WHAT THIS TASK INVOLVES: Extend the article on sphagnum moss farming at Barver Moor, picking up after its last paragraph.

TEXT SHOWN:
>> Start
CANAPE: Looking back at Barver Moor

11 August 2022 - Published by Harry Mach
Without the CANAPE project, the field at Barver Moor would be an unremarkable former marginal ifarming area, alongside a substantial nature restoration project. Instead, it is a remarkable showcase for a potential future of farming, in a region that is suffering a decline of agriculture due to soil subsidence.

What we did

Working on the drained bog grassland at Barver Moor, the partnership, operationally managed on site by Stiftung Naturschutz im Landkreis Diepholz (SNLD), created two polders for the cultivation of sphagnum moss. These large-scale polders, one covering one hectare, the other half a hectare, are carefully engineered to provide perfect growing areas for sphagnum moss – a bog plant that previously grew wild in the area. However, this time it would be cultivated with the objective of maximum plant growth and harvest.  You can read about the early stages of the project in our previous articles here.

Each Polder has been carefully levelled to ensure a growing surface that will be approximately level with the water table in the polder. This is the optimum level for sphagnum cultivation. The water level inside the polder is maintained artificially constant by water pumped from a reservoir on the site, which is filled during times of plenty from the neighbouring ditch. This provides a buffer against the dry season.

Photo from a drone of a square polder intersected with irrigation channels. The surface is wet, but does not contain plants.

The Polder at Barver Moor before the spreading of sphagnum plants, showing the underlying construction needed for sphagnum farming. 

As the uncovered surface consists of compacted peat, water does not easily permeate laterally through it. Therefore, each polder is surrounded by a peripheral channel feeding irrigation ditches crossing the polder at distances of 6m apart to insure that the water is evenly spread across the area.

The crop that is established will be cultivated as a permacrop – after the crop is fully established, sphagnum will be harvested by cutting off the upper layers of the plant. The plant survives this process, and there will not be a need to reseed it.

Diagram showing the layout of polders at the site - Polder 1 is in the upper left corner, polder 2 is rectangular and below it. Both are fed by a reservoir to the left.

Layout of the site at Barver Moor. 

Why Sphagnum?

In nature, Sphagnum Moss is a central plant in raised bogs, and is the basis for the formation of peat, storing vast amounts of CO2 across the world. It is extremely well adapted to grow in the wet conditions we want to recreate in order to keep the carbon locked in the soil.

Once harvested, it is a highly versatile product, and has been used throughout the ages for its antimicrobial and absorbent qualities. Currently it is often imported from harvesting of wild bogs in South America, which damages important nature areas.

One potential market is as a growing media or substrate – in order for the world to achieve its climate goals, we need to stop the use of harvested peat as a compost for garden plants. Whilst amateur gardeners can easily use alternatives such as coir, there will be a need for high quality substrate for professional horticultural products. Sphagnum moss can be used as a replacement substrate for peat, and is already being trialled by some plant nurseries.
>> End
EXTRACTED INFORMATION:
>> Start
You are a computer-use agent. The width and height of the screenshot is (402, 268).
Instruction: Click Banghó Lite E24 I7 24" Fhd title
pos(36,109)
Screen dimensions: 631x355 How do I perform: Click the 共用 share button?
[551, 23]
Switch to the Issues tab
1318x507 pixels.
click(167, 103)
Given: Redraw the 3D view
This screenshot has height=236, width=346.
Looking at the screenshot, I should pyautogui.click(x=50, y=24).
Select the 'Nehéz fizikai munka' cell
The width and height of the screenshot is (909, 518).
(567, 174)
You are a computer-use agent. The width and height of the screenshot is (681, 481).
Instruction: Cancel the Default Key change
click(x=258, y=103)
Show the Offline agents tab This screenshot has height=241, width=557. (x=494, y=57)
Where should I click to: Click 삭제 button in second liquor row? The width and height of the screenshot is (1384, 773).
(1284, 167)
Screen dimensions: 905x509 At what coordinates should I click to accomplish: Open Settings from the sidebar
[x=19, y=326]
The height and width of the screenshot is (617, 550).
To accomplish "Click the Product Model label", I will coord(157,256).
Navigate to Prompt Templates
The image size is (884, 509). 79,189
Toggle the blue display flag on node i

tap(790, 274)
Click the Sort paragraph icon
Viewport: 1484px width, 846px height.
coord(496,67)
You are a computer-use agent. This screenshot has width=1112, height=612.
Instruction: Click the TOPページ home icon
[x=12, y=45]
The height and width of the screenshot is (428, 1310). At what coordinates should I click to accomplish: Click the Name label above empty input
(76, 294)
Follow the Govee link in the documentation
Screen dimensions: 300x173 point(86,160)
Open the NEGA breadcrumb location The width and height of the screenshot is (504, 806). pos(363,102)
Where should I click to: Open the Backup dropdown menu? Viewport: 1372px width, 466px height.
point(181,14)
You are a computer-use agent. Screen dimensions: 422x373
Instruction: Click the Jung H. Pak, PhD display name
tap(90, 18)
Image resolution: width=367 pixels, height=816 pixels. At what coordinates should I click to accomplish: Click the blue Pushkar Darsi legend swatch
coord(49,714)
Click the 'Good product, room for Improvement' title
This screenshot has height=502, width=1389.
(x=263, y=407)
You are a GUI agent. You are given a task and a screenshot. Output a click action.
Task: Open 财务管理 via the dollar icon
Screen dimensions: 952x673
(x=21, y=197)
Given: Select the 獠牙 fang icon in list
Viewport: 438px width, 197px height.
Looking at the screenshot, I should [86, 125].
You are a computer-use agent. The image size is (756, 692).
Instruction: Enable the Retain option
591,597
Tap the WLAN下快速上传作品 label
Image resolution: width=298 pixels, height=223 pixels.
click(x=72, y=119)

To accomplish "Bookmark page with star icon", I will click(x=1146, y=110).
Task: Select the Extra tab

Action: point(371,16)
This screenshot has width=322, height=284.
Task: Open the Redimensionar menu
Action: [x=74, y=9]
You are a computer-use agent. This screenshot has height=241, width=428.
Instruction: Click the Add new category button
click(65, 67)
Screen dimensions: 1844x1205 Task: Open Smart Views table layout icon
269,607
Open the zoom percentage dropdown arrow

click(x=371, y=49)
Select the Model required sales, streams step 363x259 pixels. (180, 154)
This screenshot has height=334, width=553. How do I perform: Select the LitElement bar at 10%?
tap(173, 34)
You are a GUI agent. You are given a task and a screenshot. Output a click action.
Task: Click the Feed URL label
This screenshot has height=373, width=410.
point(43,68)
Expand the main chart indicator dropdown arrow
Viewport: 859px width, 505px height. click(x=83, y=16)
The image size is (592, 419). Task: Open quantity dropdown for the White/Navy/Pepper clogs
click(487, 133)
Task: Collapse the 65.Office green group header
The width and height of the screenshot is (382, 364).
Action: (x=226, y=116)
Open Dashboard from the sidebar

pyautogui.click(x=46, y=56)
>> End
EXERCISE OUTPUT:
Another need for mosses comes from the large scale nature restorations planned for bogs across Europe – once they are rewetted there is a need for seed material to support the re-establishment of a natural sphagnum carpet. Farms like the one we have built at Barver Moor can provide this material.

Why here?

The district of Diepholz, in the Federal State of Lower Saxony, contains many raised bogs. Many of these were drained for use in agriculture, or harvested for peat – originally for fuel, now to be sold as compost in garden centres around Europe. This all adds up to a significant carbon dioxide emission. Whilst some of these bogs have been rewetted, leading to a boost for tourism as the area is visited by tens of thousands of Cranes every year, the agriculture in the area has been suffering from a loss of employment. In part this is due to the loss of fertile soil and rising drainage needs as the peat soil degrades.

Taking Barver Moor as an example, there is less than a metre of peat left on the site, which has been lost at a rate of around 2cm a year over the last 20 years

The environmental benefits

The primary need to raise water levels on peatlands is the significant CO2 emissions associated with drained peatlands.

In the worst case scenario, cattle farmed on drained bogs can have an associated carbon footprint of 20kg of CO2 per litre of milk(1) – equivalent to driving an average new European car 185 Kilometres. The annual greenhouse gas emissions from organic soils in Lower Saxony amount to 10.6 million tonnes of CO2, which is about 11 % of the total greenhouse gas emissions in Lower Saxony. Rewetting of agricultural used lower Saxonian peatlands can reduce annual GHG-emissions by around 5 million tonnes of CO2

In contrast, a sphagnum lawn has a has a near-balance CO2 balance, and reduces the need for environmentally destructive peat harvesting.

Additionally, whilst still a monocultural agricultural field, the wet polders offer refuge for a lot of interesting wildlife, and the rewetting processes reduces the leeching of nutrients into surrounding waterways.

Finally, in a time of increasing unpredictability of the weather, the reservoir and rewetting of the soil increases the water storage in the catchment, and reduces the risk of wildfire as wet peat soil is unlikely to burn, unlike its dry counterpart.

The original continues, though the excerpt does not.